Single by Lost Frequencies and Zonderling

from the album Alive and Feeling Fine
- Released: 24 November 2017
- Genre: Alternative house, pop
- Length: 2:33
- Label: Armada Music
- Songwriters: Felix de Laet; Allan Eshuijs; David Benjamin; Gia Koka; Jaap de Vries; Martijn van Sonderen;
- Producers: Lost Frequencies; Zonderling;

Lost Frequencies singles chronology
| "Here with You" (2017) | "Crazy" (2017) | "Melody" (2018) |

Music video
- "Crazy" on YouTube

= Crazy (Lost Frequencies and Zonderling song) =

"Crazy" is a song recorded by Belgian DJ Lost Frequencies and Dutch duo Zonderling. It was released on 24 November 2017 through Armada Music. This song is a remix of "Call Me Crazy" by David Benjamin, who also provides vocals for this song.

== Background ==
Lost Frequencies released the single to celebrate his one billion streams all over the world, and the opening of his own label, Found Frequencies. He also explained the genesis of the song:

I met Zonderling last year, and immediately fell in love with the quality productions and vibes of this amazing duo. They first made a remix of my cover single "What is love" and we started working on a new original track together because I really wanted to merge our two sounds together! That's when we created "Crazy" together, a perfect combination of our two worlds!
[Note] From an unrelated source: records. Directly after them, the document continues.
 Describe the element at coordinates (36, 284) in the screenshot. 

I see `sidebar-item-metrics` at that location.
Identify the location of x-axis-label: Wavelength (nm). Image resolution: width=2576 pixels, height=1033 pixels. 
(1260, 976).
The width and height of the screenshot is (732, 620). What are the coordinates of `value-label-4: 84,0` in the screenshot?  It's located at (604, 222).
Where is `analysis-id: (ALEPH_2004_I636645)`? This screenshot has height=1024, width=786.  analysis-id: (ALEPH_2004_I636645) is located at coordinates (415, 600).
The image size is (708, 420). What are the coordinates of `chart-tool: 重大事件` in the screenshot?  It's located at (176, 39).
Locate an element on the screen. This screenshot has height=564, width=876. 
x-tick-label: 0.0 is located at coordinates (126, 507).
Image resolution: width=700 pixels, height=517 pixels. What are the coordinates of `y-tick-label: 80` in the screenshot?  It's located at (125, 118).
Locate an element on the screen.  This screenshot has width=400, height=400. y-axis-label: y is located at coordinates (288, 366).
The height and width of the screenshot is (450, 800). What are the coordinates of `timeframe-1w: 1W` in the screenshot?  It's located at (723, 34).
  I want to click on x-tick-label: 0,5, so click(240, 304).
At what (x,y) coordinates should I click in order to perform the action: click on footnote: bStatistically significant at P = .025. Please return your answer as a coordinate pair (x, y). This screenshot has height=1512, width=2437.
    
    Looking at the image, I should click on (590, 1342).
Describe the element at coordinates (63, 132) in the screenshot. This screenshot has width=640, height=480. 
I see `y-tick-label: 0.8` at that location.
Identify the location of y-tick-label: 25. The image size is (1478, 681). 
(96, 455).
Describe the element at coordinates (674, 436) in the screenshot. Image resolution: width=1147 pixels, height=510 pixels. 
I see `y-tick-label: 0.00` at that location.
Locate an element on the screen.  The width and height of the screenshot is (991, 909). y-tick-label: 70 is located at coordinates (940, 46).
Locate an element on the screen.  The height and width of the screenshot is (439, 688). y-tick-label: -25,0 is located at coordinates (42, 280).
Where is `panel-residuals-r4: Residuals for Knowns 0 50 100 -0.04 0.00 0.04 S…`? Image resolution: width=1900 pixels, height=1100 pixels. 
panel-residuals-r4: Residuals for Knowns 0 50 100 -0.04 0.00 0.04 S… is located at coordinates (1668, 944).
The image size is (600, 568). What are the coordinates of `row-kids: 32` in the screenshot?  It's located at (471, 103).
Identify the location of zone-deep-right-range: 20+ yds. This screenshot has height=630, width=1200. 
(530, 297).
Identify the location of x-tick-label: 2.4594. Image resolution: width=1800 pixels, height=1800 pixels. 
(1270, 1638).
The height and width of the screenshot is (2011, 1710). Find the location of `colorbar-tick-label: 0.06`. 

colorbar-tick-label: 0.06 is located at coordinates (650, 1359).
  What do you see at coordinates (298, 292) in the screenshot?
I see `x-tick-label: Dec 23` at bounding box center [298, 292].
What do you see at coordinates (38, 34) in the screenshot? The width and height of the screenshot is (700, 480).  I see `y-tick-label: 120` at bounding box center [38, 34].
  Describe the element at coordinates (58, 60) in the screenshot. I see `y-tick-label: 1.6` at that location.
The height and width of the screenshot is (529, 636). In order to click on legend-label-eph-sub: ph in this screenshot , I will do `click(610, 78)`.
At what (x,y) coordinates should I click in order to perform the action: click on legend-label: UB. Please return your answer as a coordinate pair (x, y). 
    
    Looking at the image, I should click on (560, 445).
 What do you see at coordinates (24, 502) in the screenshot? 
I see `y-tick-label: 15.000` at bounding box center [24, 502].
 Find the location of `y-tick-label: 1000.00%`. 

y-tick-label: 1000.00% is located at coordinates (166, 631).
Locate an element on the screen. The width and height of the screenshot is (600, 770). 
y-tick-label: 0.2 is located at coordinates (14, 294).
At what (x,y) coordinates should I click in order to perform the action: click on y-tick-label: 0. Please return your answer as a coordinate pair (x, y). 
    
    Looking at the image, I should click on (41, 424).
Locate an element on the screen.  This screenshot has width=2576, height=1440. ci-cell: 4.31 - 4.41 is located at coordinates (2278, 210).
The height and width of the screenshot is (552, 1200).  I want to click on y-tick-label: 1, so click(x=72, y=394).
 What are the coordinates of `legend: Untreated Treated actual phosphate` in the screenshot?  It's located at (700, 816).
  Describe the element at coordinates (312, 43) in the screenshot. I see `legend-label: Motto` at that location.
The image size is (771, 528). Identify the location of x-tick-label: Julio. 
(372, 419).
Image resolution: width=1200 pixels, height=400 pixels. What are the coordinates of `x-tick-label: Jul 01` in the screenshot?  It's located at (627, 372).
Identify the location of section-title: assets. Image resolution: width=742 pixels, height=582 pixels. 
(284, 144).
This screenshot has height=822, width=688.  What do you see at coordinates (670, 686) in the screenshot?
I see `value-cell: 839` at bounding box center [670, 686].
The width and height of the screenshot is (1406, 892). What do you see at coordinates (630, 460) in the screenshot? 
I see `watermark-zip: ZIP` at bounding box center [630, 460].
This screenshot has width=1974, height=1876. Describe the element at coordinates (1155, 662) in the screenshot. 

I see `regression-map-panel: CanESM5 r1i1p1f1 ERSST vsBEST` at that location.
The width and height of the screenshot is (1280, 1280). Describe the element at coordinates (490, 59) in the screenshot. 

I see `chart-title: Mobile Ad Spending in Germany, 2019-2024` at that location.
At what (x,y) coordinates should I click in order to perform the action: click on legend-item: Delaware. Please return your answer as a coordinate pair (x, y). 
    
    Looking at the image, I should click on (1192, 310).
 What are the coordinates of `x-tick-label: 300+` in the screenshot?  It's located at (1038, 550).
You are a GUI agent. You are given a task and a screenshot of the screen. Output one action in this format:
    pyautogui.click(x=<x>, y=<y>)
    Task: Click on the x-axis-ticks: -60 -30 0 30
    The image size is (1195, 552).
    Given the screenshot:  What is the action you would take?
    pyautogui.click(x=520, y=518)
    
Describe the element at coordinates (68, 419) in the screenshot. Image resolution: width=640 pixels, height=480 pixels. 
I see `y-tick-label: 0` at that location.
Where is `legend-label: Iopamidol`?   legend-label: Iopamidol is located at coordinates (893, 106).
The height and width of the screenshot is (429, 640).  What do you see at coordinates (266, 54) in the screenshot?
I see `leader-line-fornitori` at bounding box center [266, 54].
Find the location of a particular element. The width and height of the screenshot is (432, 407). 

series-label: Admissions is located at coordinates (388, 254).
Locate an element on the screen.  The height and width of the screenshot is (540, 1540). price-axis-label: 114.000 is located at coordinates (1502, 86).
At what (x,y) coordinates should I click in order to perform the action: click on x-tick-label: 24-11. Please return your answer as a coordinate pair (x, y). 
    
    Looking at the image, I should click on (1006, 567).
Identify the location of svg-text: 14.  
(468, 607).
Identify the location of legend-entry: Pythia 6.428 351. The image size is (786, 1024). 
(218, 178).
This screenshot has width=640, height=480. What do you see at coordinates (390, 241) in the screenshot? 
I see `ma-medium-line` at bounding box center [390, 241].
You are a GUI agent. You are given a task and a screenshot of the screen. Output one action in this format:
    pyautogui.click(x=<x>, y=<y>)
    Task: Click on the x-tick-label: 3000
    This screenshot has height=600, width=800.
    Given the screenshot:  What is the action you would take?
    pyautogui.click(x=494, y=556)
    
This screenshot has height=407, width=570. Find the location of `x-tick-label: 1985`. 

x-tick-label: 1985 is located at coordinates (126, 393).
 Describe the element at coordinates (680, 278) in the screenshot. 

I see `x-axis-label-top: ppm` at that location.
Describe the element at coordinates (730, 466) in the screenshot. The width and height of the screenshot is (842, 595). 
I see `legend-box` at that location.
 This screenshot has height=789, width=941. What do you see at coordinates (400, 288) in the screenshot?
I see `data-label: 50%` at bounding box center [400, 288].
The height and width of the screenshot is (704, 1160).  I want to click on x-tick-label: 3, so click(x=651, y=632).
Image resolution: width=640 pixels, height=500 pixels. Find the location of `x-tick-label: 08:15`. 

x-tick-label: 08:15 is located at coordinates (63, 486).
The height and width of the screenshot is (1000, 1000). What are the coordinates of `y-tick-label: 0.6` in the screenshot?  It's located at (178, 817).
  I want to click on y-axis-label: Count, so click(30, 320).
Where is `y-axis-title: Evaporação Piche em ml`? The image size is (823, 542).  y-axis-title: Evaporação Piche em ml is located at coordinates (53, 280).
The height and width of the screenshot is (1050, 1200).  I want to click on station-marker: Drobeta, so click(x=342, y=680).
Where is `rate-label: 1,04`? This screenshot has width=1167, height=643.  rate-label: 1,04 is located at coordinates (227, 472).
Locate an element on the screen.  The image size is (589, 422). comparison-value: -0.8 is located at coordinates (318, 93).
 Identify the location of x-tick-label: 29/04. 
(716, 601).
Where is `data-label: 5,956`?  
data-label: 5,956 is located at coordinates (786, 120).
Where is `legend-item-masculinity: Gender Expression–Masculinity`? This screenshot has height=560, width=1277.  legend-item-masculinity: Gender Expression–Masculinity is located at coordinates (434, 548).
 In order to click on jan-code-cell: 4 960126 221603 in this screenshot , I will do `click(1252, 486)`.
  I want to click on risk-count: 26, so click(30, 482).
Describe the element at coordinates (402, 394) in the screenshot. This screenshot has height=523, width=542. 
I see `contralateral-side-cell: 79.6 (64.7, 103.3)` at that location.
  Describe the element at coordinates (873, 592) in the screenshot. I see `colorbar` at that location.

I'm so happy to share this track with the world, and blown away by the amazing feedback!
— Lost Frequencies talking "Crazy" to Digital Journal

== Charts ==

===Weekly charts===

| Chart (2017–2018) | Peak position |
|---|---|
| Austria (Ö3 Austria Top 40) | 7 |
| Belgium (Ultratop 50 Flanders) | 1 |
| Belgium (Ultratop 50 Wallonia) | 1 |
| Belgium Dance (Ultratop Flanders) | 1 |
| Belgium Dance (Ultratop Wallonia) | 1 |
| Canada AC (Billboard) | 35 |
| Croatia (HRT) | 44 |
| Czech Republic Airplay (ČNS IFPI) | 1 |
| Czech Republic Singles Digital (ČNS IFPI) | 88 |
| France (SNEP) | 73 |
| Germany (GfK) | 13 |
| Hungary (Dance Top 40) | 12 |
| Hungary (Rádiós Top 40) | 1 |
| Hungary (Single Top 40) | 8 |
| Italy (FIMI) | 15 |
| Luxembourg Digital Song Sales (Billboard) | 4 |
| Netherlands (Dutch Top 40) | 12 |
| Netherlands (Single Top 100) | 56 |
| Netherlands Dance (Dance Top 30) | 5 |
| Poland Airplay (ZPAV) | 1 |
| Slovakia Airplay (ČNS IFPI) | 1 |
| Slovakia Singles Digital (ČNS IFPI) | 69 |
| Slovenia (SloTop50) | 2 |
| Sweden Heatseeker (Sverigetopplistan) | 4 |
| Switzerland (Schweizer Hitparade) | 13 |
| US Hot Dance/Electronic Songs (Billboard) | 38 |

===Year-end charts===

| Chart (2018) | Position |
|---|---|
| Austria (Ö3 Austria Top 40) | 49 |
| Belgium (Ultratop Flanders) | 4 |
| Belgium (Ultratop Wallonia) | 13 |
| Belgium Dance (Ultratop Flanders) | 2 |
| Belgium Dance (Ultratop Wallonia) | 5 |
| France (SNEP) | 182 |
| Germany (Official German Charts) | 42 |
| Hungary (Dance Top 40) | 51 |
| Hungary (Rádiós Top 40) | 2 |
| Hungary (Single Top 40) | 41 |
| Italy (FIMI) | 37 |
| Netherlands (Dutch Top 40) | 70 |
| Netherlands Dance (Dance Top 30) | 33 |
| Poland (ZPAV) | 9 |
| Switzerland (Schweizer Hitparade) | 47 |

== Certifications ==

| Region | Certification | Certified units/sales |
| Belgium (BRMA) | 3× Platinum | 60,000^{‡} |
| Canada (Music Canada) | Gold | 40,000^{‡} |
| France (SNEP) | Platinum | 200,000^{‡} |
| Germany (BVMI) | Platinum | 400,000^{‡} |
| Italy (FIMI) | 2× Platinum | 100,000^{‡} |
| Netherlands (NVPI) | Gold | 20,000^{‡} |
| Spain (Promusicae) | Gold | 30,000^{‡} |
^{‡} Sales+streaming figures based on certification alone.